Regarding Plantation Oaks in the Loop, we are glad the city issued a letter supporting the county’s effort to purchase 76 lots for land conservation. However, regarding the zoning amendment requests by the developer, we believe the city had an obligation to ask for material concessions in return when it annexed the enormous Plantation Oaks property. As the successor-in-interest to Volusia County, we believe the city, so far, has failed to sufficiently recognize that it has “skin in the game” when it comes to this project.

It is a sad commentary when the only major concession requested was not by our own commission, but rather by the outside citizens group Dream Green Volusia. Such requests could have included enlarging the buffer along the byway, decreased density/increased lot sizes (which would help save trees, reduce traffic, and increase property values, bringing in more city revenue), reduction of the speed limit, and employing Low-Impact Development methods to land not yet cleared. The commission’s inaction in bargaining was a missed opportunity.

Yet — the city still has the option to chip in a percentage of the funds needed to purchase the land. Compared to previous expenditures – such as $730,000 purchase of the Riverside Church, $1.3 million on a floating dock, and $900,000 for a bait shop — a fraction of the total purchase price of $1.3 million purchase price would be nominal. 

Preserving the Loop is an overwhelmingly public mandate, and the 36 acres would provide a nice corridor within this very treasured place in Ormond Beach.  Our hope is that the county is able to procure the funds for the land purchase, and we hope the city will seize the opportunity to provide additional assistance.   

Ken and Julie Sipes

Ormond Beach

Development on the Loop is harmful

Dear Editor:

I am a resident, county worker/volunteer, and student residing in Ormond Beach — particularly adjacent to the Loop.

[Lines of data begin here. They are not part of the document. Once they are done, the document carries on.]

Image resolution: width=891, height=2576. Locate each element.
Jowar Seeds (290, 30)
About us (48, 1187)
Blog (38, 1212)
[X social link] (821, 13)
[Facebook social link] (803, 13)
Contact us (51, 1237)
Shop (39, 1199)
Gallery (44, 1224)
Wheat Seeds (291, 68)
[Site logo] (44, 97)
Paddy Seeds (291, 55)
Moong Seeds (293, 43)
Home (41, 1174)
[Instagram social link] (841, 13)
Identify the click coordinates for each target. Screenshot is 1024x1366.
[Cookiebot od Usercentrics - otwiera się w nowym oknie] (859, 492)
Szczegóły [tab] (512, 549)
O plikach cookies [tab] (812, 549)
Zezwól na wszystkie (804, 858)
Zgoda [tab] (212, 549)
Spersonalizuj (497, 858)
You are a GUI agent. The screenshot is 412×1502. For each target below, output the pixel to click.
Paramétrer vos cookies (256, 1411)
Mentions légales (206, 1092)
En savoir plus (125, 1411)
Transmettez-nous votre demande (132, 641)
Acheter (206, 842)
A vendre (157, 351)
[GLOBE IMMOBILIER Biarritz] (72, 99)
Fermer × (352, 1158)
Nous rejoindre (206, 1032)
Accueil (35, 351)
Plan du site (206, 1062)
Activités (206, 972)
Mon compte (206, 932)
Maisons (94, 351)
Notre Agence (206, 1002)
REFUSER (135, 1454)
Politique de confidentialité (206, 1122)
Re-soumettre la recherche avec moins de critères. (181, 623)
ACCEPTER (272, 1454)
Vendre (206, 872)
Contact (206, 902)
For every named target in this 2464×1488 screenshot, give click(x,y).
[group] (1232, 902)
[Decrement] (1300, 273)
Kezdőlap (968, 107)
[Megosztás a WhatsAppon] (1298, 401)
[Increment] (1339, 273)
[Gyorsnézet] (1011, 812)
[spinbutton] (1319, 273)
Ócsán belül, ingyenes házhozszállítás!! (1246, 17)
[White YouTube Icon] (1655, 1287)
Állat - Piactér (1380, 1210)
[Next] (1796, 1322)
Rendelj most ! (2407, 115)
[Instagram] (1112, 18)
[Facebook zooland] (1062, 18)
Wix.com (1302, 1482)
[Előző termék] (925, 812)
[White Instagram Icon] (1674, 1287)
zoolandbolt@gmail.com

I've returned to Volusia County after finishing my classes, and I am appalled to see the decline in cleanliness of this city and the ongoing developments near what is considered to be one of Volusia County's environmental gems — the Loop. 

I have worked and volunteered at the Marine Science Center for several years now, helping in wildlife rehabilitation. The Loop is one of the primary areas where birds are released back into the wild after successful recovery. It is home to many birds, mammals and other species (like the endangered gopher tortoise), but it is also continuing to be encroached on by human activity and development. New development in this area displaces these populations in many ways. I can guarantee we will have more patients (if they even make it to the clinic) since they are being scared into roads with oncoming traffic, or chasing prey and wind up being hit by vehicles.

Unfortunately, as much as the public appreciates our efforts, I do not feel the county will have the same urge to help fix this problem. Each year the number of wildlife fatalities grows higher for bird species alone. Nobody in the county's administration is publicly showing concern for these growing problems, and the lack of education on these matters shows itself when decisions are made.

I love this county and the Loop, and I wish all the best for its future. However, I and many other people worry for it. Traffic has increased over the years, and bikers/tourists have complained to me personally about how congested it has become. Another major problem that will only increase with development is litter — and I am embarrassed to say that the county looks like it blatantly ignores this problem. Even as a nation, we should be embarrassed for the amount of trash laying off the sides of our roads. I have travelled to many countries, and the only places I can compare us to is underdeveloped countries when it comes to managing waste. 

I am asking and urging the city, as well as Volusia County, to be mindful of the environment it sits on, and perhaps rethink the decision of letting the Loop be encroached on even further with a more educated perspective.